(Pixel coordinate grounding data)

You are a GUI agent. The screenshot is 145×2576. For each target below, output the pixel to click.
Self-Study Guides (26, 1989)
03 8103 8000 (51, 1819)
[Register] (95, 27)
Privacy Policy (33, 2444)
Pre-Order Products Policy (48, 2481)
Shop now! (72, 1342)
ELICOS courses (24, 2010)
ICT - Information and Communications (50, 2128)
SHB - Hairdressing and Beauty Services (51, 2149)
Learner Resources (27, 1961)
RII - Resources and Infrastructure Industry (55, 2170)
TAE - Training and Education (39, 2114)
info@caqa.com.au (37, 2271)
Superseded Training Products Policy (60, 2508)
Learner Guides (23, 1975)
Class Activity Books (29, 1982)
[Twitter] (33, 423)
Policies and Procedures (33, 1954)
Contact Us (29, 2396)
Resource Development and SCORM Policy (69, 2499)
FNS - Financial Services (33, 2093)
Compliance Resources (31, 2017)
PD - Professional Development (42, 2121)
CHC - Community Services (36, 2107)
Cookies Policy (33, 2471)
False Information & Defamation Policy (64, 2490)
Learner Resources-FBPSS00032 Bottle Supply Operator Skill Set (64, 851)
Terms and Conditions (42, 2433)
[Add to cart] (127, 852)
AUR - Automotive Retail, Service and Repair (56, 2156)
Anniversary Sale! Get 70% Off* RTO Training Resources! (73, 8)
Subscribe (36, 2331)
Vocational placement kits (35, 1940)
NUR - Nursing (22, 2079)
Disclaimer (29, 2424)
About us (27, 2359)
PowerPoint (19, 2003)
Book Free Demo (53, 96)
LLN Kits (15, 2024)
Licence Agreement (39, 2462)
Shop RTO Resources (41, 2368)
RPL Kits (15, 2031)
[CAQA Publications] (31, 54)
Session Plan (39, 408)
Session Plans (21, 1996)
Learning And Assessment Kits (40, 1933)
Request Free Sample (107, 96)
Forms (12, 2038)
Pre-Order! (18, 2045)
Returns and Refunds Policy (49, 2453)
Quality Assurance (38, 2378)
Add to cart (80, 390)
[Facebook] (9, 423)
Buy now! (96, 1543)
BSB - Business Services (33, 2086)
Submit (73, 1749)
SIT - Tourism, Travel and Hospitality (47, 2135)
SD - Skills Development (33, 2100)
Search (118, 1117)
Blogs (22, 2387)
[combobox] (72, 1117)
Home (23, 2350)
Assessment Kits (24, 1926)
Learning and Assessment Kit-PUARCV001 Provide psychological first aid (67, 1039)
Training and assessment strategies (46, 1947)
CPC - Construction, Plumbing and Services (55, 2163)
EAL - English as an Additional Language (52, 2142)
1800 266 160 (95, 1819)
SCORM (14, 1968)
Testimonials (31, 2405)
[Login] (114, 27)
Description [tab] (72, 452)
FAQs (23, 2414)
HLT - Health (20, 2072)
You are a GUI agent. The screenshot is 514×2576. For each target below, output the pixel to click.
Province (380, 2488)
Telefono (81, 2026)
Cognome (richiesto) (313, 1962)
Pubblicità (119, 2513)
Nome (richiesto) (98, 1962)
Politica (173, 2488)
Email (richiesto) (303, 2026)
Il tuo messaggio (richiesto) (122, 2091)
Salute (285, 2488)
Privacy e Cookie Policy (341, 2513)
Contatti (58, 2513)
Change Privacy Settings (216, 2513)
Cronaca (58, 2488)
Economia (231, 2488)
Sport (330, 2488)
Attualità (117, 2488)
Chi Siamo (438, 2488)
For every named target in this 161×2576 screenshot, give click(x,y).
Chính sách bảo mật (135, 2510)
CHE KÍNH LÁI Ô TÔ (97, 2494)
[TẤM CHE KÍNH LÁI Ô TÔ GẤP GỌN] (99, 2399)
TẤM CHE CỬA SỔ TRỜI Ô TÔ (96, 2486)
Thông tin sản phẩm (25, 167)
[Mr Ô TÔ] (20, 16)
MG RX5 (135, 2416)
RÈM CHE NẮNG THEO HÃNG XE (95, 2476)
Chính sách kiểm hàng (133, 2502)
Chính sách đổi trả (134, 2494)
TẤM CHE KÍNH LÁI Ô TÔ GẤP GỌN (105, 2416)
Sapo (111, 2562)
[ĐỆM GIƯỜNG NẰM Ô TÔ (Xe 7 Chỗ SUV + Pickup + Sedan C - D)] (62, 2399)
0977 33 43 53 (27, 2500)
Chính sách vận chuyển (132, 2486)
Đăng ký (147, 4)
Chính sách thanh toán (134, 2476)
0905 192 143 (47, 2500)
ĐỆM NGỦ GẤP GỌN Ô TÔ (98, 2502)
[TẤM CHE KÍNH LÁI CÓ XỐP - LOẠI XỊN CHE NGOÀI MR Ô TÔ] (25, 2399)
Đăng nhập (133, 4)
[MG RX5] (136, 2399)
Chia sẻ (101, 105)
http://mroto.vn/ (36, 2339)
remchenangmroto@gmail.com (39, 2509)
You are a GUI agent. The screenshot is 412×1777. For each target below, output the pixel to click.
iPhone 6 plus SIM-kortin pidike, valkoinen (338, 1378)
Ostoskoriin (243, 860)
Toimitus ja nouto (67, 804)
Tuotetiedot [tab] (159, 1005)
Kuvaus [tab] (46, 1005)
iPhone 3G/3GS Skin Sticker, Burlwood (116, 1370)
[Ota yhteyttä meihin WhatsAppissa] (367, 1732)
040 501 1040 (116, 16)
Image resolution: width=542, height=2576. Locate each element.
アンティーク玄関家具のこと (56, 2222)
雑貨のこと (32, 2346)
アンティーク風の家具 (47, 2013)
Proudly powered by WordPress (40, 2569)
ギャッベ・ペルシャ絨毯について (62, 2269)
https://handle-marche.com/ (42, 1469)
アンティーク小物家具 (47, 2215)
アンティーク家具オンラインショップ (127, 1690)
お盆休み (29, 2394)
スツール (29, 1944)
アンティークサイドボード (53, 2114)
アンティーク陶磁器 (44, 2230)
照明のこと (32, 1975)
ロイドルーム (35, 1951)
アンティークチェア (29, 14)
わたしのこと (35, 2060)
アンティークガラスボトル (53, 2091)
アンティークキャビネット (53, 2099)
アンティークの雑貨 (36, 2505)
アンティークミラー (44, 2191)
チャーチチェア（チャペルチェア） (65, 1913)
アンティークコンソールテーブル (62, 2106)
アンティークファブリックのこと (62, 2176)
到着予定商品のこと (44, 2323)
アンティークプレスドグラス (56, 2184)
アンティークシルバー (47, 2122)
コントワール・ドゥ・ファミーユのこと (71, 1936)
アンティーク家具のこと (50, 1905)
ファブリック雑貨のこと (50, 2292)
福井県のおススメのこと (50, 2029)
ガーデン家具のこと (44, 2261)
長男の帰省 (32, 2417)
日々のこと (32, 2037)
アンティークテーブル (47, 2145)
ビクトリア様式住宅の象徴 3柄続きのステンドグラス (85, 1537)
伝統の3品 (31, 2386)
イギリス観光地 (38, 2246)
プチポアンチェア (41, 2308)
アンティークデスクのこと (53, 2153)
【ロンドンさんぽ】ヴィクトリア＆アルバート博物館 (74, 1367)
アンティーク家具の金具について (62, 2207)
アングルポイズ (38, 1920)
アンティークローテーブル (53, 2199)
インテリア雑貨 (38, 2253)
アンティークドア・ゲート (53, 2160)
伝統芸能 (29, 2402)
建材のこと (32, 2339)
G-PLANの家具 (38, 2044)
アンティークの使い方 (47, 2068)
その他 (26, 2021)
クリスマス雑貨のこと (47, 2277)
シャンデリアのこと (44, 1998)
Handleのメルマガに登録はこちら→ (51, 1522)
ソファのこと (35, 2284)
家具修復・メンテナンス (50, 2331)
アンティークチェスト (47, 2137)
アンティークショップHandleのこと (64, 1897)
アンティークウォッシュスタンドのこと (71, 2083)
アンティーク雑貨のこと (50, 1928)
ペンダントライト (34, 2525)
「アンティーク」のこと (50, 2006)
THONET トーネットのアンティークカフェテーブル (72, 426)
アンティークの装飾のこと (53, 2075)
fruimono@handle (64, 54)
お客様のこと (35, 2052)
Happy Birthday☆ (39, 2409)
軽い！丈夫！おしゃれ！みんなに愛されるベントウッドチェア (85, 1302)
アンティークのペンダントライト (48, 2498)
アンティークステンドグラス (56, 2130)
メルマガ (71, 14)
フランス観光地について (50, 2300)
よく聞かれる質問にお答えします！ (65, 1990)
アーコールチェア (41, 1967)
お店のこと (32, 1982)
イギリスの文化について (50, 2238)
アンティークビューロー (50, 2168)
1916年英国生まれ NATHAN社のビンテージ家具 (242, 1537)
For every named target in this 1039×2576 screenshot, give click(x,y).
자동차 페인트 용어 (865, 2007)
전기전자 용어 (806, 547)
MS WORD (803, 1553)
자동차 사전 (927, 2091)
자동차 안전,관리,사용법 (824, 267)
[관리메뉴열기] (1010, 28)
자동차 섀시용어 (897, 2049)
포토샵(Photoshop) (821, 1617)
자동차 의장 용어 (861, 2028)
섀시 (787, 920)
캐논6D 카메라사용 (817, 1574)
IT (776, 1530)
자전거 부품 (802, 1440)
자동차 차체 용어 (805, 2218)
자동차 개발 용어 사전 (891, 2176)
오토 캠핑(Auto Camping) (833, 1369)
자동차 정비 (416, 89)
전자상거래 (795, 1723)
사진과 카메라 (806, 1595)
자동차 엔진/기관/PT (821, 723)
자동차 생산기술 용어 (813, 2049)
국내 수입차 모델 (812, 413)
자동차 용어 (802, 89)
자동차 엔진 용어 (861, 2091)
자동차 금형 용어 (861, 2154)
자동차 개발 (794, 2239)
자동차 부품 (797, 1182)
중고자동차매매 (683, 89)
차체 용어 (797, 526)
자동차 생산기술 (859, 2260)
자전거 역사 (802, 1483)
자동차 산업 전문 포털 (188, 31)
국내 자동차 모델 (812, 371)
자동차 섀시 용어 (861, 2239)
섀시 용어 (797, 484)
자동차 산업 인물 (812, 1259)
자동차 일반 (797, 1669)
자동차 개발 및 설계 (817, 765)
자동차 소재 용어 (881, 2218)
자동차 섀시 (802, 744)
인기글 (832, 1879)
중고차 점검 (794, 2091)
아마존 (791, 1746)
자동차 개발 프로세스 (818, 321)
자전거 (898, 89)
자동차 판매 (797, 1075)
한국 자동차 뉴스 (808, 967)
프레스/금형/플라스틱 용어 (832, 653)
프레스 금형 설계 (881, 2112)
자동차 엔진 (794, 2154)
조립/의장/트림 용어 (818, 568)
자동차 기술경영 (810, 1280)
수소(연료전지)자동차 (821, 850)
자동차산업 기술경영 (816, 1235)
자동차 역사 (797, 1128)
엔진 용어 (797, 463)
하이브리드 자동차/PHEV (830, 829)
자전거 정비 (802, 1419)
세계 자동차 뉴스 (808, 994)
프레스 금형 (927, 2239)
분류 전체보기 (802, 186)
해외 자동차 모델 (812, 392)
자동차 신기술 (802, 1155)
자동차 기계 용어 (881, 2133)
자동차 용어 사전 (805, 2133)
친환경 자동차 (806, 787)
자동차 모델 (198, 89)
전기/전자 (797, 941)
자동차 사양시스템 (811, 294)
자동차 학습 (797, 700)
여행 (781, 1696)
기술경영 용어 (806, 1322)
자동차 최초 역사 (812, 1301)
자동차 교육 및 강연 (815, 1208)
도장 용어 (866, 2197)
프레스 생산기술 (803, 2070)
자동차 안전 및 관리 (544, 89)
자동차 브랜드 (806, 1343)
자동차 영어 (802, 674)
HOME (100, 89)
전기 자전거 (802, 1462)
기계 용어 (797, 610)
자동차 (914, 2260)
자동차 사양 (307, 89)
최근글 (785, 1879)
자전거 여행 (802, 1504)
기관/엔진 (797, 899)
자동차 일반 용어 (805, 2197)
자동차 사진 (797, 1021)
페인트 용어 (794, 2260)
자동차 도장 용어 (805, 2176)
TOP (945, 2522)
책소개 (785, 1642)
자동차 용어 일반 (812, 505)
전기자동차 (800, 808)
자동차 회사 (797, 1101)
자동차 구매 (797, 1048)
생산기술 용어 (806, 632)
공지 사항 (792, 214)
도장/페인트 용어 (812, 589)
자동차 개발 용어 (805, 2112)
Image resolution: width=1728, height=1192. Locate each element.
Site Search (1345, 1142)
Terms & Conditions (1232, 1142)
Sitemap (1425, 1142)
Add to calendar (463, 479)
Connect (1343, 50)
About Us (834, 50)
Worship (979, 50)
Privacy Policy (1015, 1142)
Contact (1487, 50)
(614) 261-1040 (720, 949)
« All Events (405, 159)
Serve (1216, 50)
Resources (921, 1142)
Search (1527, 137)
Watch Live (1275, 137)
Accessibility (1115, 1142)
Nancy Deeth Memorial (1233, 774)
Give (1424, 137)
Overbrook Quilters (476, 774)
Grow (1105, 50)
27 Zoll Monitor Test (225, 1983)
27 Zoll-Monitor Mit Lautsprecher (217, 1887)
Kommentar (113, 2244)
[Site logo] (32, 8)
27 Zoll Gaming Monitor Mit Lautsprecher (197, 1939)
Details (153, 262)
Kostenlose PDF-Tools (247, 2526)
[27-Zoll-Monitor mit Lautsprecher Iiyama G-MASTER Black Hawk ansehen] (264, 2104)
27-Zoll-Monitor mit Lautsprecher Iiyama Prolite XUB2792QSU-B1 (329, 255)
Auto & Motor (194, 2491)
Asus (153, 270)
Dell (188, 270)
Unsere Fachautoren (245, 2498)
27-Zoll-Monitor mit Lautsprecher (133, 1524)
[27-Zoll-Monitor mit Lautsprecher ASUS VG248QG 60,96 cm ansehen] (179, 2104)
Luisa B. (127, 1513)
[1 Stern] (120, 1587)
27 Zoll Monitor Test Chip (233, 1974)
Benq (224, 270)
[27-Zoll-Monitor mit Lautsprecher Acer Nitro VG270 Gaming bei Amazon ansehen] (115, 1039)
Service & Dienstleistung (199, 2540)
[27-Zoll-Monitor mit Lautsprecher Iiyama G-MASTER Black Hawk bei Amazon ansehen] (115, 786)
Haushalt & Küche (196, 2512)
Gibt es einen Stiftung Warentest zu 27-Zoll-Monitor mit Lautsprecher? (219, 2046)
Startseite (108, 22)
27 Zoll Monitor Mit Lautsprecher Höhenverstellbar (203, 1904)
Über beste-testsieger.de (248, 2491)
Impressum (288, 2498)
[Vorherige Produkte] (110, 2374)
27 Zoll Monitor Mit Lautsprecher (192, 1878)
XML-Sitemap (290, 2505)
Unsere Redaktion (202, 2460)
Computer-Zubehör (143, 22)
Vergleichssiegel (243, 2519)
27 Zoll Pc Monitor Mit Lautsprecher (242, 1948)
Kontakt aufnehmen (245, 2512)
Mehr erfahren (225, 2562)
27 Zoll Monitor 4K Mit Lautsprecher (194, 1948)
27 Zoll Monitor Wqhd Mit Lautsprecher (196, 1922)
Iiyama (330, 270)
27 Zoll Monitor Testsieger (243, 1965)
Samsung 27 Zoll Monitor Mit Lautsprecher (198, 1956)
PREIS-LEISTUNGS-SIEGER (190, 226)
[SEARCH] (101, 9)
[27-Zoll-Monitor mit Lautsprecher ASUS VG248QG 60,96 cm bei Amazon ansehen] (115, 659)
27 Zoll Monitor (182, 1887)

[Problem description] All that belongs in your answer is the stretch of entries above from the line with "ガーデン家具のこと (44, 2261)" through the line with "1916年英国生まれ NATHAN社のビンテージ家具 (242, 1537)", printed exactly.

[Response]
ガーデン家具のこと (44, 2261)
長男の帰省 (32, 2417)
日々のこと (32, 2037)
アンティークテーブル (47, 2145)
ビクトリア様式住宅の象徴 3柄続きのステンドグラス (85, 1537)
伝統の3品 (31, 2386)
イギリス観光地 (38, 2246)
プチポアンチェア (41, 2308)
アンティークデスクのこと (53, 2153)
【ロンドンさんぽ】ヴィクトリア＆アルバート博物館 (74, 1367)
アンティーク家具の金具について (62, 2207)
アングルポイズ (38, 1920)
アンティークローテーブル (53, 2199)
インテリア雑貨 (38, 2253)
アンティークドア・ゲート (53, 2160)
伝統芸能 (29, 2402)
建材のこと (32, 2339)
G-PLANの家具 (38, 2044)
アンティークの使い方 (47, 2068)
その他 (26, 2021)
クリスマス雑貨のこと (47, 2277)
シャンデリアのこと (44, 1998)
Handleのメルマガに登録はこちら→ (51, 1522)
ソファのこと (35, 2284)
家具修復・メンテナンス (50, 2331)
アンティークチェスト (47, 2137)
アンティークショップHandleのこと (64, 1897)
アンティークウォッシュスタンドのこと (71, 2083)
アンティーク雑貨のこと (50, 1928)
ペンダントライト (34, 2525)
「アンティーク」のこと (50, 2006)
THONET トーネットのアンティークカフェテーブル (72, 426)
アンティークの装飾のこと (53, 2075)
fruimono@handle (64, 54)
お客様のこと (35, 2052)
Happy Birthday☆ (39, 2409)
軽い！丈夫！おしゃれ！みんなに愛されるベントウッドチェア (85, 1302)
アンティークのペンダントライト (48, 2498)
アンティークステンドグラス (56, 2130)
メルマガ (71, 14)
フランス観光地について (50, 2300)
よく聞かれる質問にお答えします！ (65, 1990)
アーコールチェア (41, 1967)
お店のこと (32, 1982)
イギリスの文化について (50, 2238)
アンティークビューロー (50, 2168)
1916年英国生まれ NATHAN社のビンテージ家具 (242, 1537)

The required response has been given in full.